Zhao Yige, Lan Tian, Zhong Guojie, Hagen Jake, Pan Hongbing, Chung Wendy K, Shen Yufeng
Department of Systems Biology, Columbia University Irving Medical Center, New York, NY 10032.
The Integrated Program in Cellular, Molecular, and Biomedical Studies, Columbia University, New York, NY 10032.
medRxiv. 2025 Apr 11:2023.12.11.23299809. doi: 10.1101/2023.12.11.23299809.
Accurately predicting the effect of missense variants is important in discovering disease risk genes and clinical genetic diagnostics. Commonly used computational methods predict pathogenicity, which does not capture the quantitative impact on fitness in humans. We developed a method, MisFit, to estimate missense fitness effect using a graphical model. MisFit jointly models the effect at a molecular level (𝑑) and a population level (selection coefficient, 𝑠), assuming that in the same gene, missense variants with similar 𝑑 have similar 𝑠. We trained it by maximizing probability of observed allele counts in 236,017 European individuals. We show that 𝑠 is informative in predicting allele frequency across ancestries and consistent with the fraction of mutations in sites under strong selection. Further, 𝑠 outperforms previous methods in prioritizing missense variants in individuals with neurodevelopmental disorders. In conclusion, MisFit accurately predicts 𝑠 and yields new insights from genomic data.

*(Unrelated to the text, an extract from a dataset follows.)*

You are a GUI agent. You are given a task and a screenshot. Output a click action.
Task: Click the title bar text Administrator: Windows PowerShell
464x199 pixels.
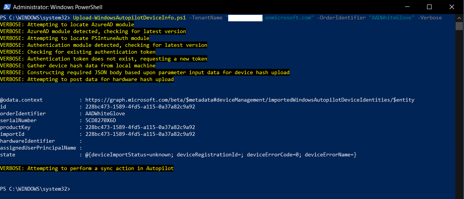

准确预测错义变异的影响对于发现疾病风险基因和临床基因诊断至关重要。常用的计算方法预测致病性,但无法捕捉其对人类适应性的定量影响。我们开发了一种名为MisFit的方法,使用图形模型来估计错义变异对适应性的影响。MisFit联合对分子水平的影响(𝑑)和群体水平的影响(选择系数,𝑠)进行建模,假设在同一基因中,具有相似𝑑的错义变异具有相似的𝑠。我们通过最大化236,017名欧洲个体中观察到的等位基因计数的概率对其进行训练。我们表明,𝑠在预测不同祖先群体的等位基因频率方面具有信息价值,并且与强选择位点的突变比例一致。此外,在对神经发育障碍个体中的错义变异进行优先级排序时,𝑠优于先前的方法。总之,MisFit能够准确预测𝑠,并从基因组数据中获得新的见解。